Industries with pollution prevention plans will be considered as having greenhouse gas mitigation plans for the first five-year cycle, with current regulations remaining effective until amended or repealed.
Offences and penalties
The legal experts outline that the Climate Change Act includes the following noteworthy penalties.
The Act makes it an offence to fail to:
- Provide accurate data, information, documents, samples or materials to the Minister as required;
- Submit a greenhouse gas mitigation plan if allocated a carbon budget;
- Follow the Minister’s notices on synthetic greenhouse gas reduction;’
- Adhere to measures for reducing or eliminating synthetic greenhouse gases.
If convicted of an offence, a person is liable to a fine not exceeding R5 million or to imprisonment for a period not exceeding five years.
This is increased to R10 million and 10 years for a second or subsequent conviction.
“Missing from this list of offences is any consequence for a failure to achieve a carbon budget or sectoral emission target,” said Tucker and Jordaan.
“This would arguably do the most to assist South Africa to achieve emission targets necessary to achieve net-zero,” they added.
The Act mandates reporting on measures to stay within carbon budgets, but doesn’t penalize for exceeding them. However, under the Carbon Tax Act of 2019, higher greenhouse gas emitters will face increased carbon tax liabilities.
Now considered a specific environmental management act under National Environmental Management Act (1998), failing to meet emission targets or carbon budgets may lead to compliance notices that enforce adherence.
Way forward
“The Act is a welcome attempt by the Government to reduce greenhouse gas emissions and achieve the ultimate goal of net zero by 2050,” said Tucker and Jordaan.

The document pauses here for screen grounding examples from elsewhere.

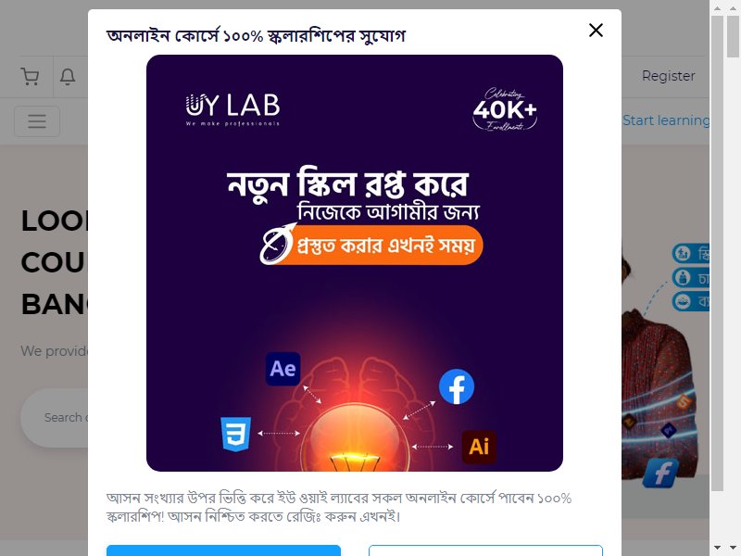Close the scholarship popup with the X icon
Image resolution: width=741 pixels, height=556 pixels.
click(596, 31)
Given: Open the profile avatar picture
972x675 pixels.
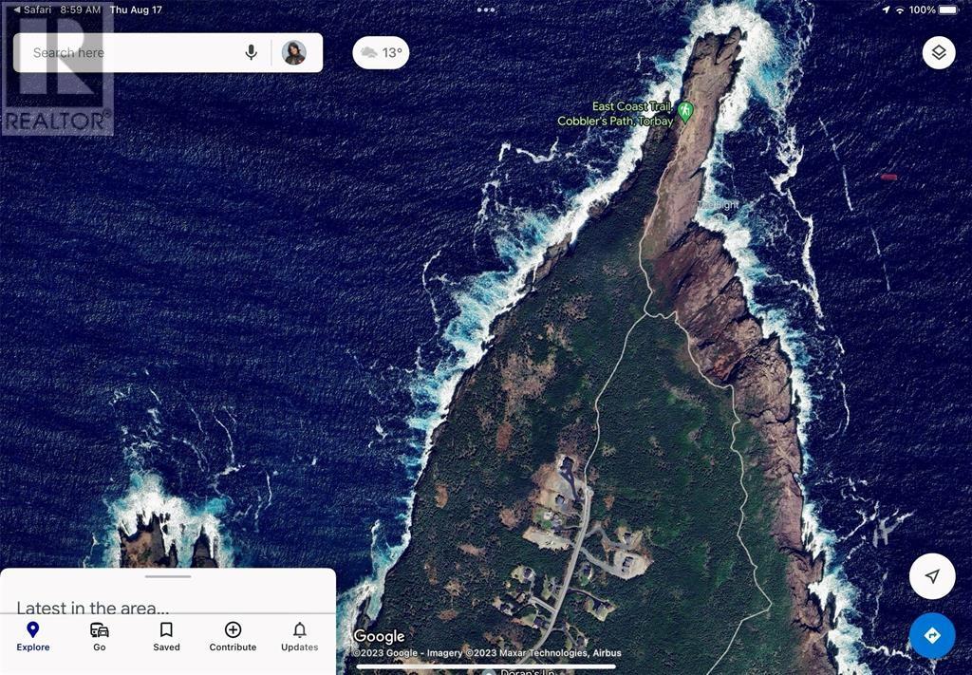Looking at the screenshot, I should pos(294,53).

“However, without stricter penalties for a failure to comply with the emission targets and carbon budgets set for the specific sectors, its real effect may still leave net-zero some way off.”
“Until the sectoral emission targets and carbon budgets are published, businesses should continue to submit progress reports on their pollution prevention plans, which will form the basis for the greenhouse gas mitigation plans in terms of the Climate Change Act,” added the experts.